| Exercise aim |
Extend the article on Bob Dylan's debt to Irish songs and poems, picking up after its final quoted lyrics.

| Text passage |
[START]

Bob Dylan and the Fighting Irish (parts 1 and 2)

By Larry Fyffe

Part I

From the get-go, the lyrics and music of Bob Dylan have been influenced by Irish songs and poems – his songs do not come out of thin air.

The following song lyrics reference a particularly cold winter in Britain:

So now I'm leaving London, boys
Well, the town I'll soon forget
Likewise its winds and weather
Likewise some people I met
But there's one thing that's for certain
Sure as the sun shines down
I'll never forget that Liverpool gal
Who lived in London town
(Bob Dylan: Liverpool Gal)

“Liverpool Gal” the lost early recording of Dylan’s song 

Referenced in the song below are the days of the ’49 gold rush in America, but “united we will be” has Irish political overtones:

So fare thee well, my own true love
When I return united we will be
It's not the leaving of Liverpool that grieves me
But my darling when I think of thee
(The Dubliners: The Leaving Of Liverpool ~ traditional)

Opened up to the general search for individual independence in the reformated song lyrics below:

So well thee well, my own true love
We'll meet another day, another time
It ain't the leaving that's a-grieving me
But my true love who's bound to stay behind
(Bob Dylan: Farewell)

[END]

| Raw data |
[START]

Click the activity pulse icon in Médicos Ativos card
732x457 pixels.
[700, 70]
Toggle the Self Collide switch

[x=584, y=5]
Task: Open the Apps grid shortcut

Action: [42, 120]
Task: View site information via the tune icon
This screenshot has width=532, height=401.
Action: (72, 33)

[END]
[START]

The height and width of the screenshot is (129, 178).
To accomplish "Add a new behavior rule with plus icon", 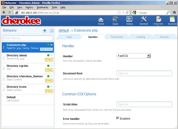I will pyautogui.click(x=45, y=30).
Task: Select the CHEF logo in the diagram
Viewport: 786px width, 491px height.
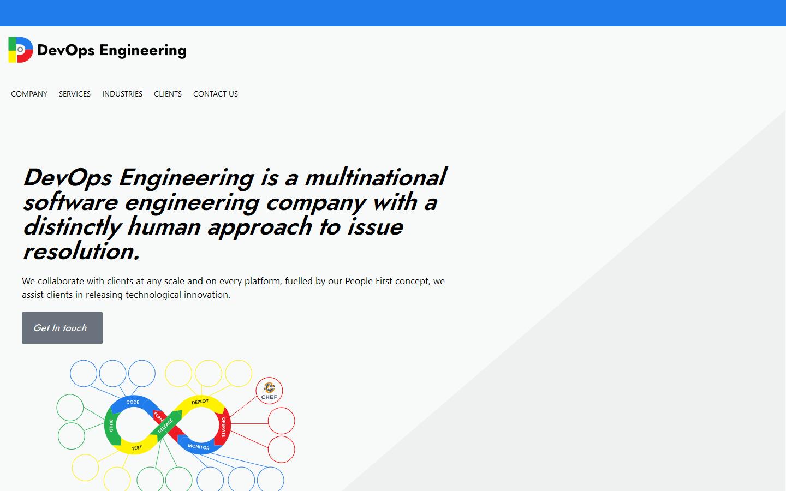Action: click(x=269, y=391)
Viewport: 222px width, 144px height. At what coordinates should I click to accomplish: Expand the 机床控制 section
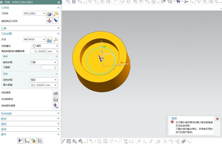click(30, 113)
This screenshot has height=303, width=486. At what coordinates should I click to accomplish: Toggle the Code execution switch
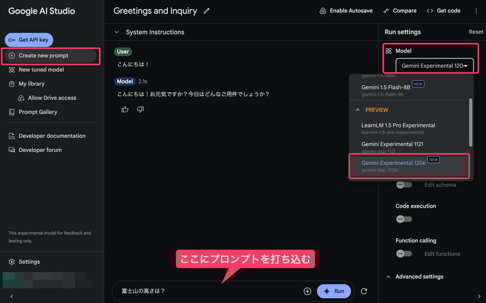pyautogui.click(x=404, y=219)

[END]

| Result for this task |
At Ballynalee, the British occupiers are defeated by Irish fighters:

A table with glasses and drink was set
Then says the lassie turning to me
"You are welcome, Raftery, so drink a wet
To love's demands in Ballynalee"
(Anthony Raftery: The Lass From Ballynalee ~ translated)

The search for freedom in modern authoritarian society be the motif in the lyrics beneath:

Today and tomorrow, and yesterday, too
The flowers are dying like all things do
Follow me close, I'm going to Ballinalee
I'll lose my mind if you don't come with me
(Bob Dylan: I Contain Multitudes)

The following poem refers to Charles Parnell who, though an Anglican, be an Irish nationalist:

Come gather round me Parnellites
And praise our chosen man
Stand upright on you legs awhile
Stand upright while you can
(WB Yeats: Come Gather Round Me Parnelites)

Below, broadened into a non-time-bound song of protest against the
status quo:

Come gather 'round people
Wherever you roam
And admit that the waters
Around you have grown
(Bob Dylan: The Times They Are A-Changing)

Then there’s the long poem by the Irish bishop of yore who conversed with angels:

From the east, the smiling purple 
From the south, the pure white wondrous
From the north, the black blustering moaning wind
From the west, the bubbling dun breeze
(Oengus The Culdee: The Creation Of The Universe ~ translated)

Referred in the song lyrics beneath:

Well, I been to the east, and I been to the west
And I been out where the black winds roar
Somehow, though, I never did get that far
With the girl from the Red River Shore
(Bob Dylan: Red River Shore)

Bob Dylan And The Fighting Irish (Part II)

Early poets in isolated Ireland combine the real external world around them
with that of the inner world of the creative imagination; later they’re influenced by literary movements “from away” such as Gothic Romanticism and Romantic Transcendentalism.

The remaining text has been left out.